╔══
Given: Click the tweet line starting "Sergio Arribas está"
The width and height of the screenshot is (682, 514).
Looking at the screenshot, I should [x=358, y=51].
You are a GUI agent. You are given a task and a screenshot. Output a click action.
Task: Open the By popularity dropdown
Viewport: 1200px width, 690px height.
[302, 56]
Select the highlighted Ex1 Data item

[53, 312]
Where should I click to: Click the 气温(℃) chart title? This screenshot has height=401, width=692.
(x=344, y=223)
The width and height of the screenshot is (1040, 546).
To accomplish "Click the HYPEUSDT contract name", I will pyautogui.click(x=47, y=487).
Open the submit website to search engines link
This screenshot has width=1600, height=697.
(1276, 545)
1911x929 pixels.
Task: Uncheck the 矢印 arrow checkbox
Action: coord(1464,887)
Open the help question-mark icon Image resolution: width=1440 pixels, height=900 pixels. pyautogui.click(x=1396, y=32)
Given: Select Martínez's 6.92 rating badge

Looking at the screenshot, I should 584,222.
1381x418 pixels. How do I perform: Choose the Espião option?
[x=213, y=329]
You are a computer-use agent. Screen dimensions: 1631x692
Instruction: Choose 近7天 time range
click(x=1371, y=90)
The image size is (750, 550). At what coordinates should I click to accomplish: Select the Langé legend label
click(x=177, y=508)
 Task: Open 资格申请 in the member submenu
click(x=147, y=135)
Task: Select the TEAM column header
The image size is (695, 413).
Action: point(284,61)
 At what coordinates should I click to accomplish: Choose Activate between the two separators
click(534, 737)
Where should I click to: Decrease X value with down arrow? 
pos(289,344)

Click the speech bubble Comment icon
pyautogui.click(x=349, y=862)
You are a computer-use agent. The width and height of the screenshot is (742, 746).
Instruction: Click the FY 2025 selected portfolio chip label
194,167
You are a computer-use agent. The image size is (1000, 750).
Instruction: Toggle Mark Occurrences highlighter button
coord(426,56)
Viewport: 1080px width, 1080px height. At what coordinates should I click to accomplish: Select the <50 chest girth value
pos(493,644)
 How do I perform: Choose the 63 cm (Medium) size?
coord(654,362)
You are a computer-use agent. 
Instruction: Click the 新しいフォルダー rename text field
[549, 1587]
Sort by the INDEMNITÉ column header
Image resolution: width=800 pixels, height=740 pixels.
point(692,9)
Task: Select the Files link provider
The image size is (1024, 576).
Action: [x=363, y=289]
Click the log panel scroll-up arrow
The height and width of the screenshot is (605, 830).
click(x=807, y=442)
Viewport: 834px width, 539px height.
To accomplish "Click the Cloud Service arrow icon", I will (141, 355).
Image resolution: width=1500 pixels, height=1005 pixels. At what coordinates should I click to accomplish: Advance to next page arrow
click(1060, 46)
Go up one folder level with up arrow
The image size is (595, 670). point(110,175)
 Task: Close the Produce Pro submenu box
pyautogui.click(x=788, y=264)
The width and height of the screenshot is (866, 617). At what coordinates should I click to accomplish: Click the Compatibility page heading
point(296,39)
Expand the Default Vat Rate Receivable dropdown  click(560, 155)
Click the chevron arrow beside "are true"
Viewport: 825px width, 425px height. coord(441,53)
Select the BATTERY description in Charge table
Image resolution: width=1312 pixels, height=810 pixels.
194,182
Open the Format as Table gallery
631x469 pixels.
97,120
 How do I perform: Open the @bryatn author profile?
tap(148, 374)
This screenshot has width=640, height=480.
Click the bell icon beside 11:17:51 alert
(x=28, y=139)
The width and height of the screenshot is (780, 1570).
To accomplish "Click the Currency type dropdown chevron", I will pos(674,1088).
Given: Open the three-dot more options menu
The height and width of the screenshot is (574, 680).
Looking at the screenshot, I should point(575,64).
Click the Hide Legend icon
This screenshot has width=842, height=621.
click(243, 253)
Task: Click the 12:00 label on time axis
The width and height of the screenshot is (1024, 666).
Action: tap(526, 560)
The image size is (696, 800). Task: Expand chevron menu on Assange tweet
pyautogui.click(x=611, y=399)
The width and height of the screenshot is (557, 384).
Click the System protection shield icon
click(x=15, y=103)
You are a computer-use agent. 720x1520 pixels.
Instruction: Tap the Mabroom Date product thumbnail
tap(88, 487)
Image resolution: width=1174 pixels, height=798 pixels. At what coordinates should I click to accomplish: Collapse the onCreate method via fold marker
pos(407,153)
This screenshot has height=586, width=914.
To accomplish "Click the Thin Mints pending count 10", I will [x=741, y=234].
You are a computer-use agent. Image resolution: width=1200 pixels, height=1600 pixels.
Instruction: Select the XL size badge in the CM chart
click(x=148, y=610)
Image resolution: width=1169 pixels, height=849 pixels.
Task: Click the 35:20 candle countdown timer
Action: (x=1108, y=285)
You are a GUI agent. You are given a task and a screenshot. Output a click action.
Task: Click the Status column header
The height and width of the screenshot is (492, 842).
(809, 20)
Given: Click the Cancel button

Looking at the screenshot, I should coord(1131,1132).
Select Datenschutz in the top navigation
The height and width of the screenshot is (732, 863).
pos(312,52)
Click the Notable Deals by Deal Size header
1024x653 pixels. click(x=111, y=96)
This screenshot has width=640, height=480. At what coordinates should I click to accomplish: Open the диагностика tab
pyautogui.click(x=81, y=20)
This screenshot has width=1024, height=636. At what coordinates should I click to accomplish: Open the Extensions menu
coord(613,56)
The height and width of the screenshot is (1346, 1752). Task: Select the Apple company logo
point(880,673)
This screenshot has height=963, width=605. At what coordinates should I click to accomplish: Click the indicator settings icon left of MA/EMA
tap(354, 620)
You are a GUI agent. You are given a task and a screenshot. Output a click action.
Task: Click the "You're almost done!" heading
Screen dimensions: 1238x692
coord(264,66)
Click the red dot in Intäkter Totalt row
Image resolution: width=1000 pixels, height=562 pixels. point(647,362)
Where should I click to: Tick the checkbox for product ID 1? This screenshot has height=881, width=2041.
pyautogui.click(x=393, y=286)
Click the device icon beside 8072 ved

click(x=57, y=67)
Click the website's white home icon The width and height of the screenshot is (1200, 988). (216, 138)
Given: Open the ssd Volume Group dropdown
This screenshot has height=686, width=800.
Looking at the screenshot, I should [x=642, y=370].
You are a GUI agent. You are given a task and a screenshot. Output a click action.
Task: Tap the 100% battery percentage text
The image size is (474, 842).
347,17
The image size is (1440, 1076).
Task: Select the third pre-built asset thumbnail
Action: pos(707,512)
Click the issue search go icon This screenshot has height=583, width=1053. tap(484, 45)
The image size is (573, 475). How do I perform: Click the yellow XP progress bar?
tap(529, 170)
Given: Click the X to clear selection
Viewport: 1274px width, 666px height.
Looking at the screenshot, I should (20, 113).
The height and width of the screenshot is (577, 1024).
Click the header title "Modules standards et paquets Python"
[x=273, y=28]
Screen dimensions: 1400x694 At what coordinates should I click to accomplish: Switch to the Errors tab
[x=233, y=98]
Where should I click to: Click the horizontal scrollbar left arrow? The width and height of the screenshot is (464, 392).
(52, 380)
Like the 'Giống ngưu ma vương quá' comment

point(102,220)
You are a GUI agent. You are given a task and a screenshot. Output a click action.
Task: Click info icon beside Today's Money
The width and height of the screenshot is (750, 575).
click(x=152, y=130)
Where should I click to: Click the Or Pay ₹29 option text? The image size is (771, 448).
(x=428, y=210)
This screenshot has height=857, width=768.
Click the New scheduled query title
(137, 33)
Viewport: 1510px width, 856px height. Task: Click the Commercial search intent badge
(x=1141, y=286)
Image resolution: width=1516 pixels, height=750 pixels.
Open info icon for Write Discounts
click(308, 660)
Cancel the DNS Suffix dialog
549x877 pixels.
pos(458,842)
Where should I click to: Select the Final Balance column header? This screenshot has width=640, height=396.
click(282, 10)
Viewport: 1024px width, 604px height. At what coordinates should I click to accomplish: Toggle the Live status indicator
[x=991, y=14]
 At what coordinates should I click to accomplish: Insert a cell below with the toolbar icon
╚══
* ACTION ITEM: Return every line holding the word "computer" from the records.

* RESPONSE FOR THIS EXERCISE:
You are a computer-use agent. Screen dimensions: 1631x692
You are a computer-use agent. The width and height of the screenshot is (742, 746).
You are a computer-use agent. The image size is (1000, 750).
You are a computer-use agent. 
You are a computer-use agent. 720x1520 pixels.
You are a computer-use agent. Image resolution: width=1200 pixels, height=1600 pixels.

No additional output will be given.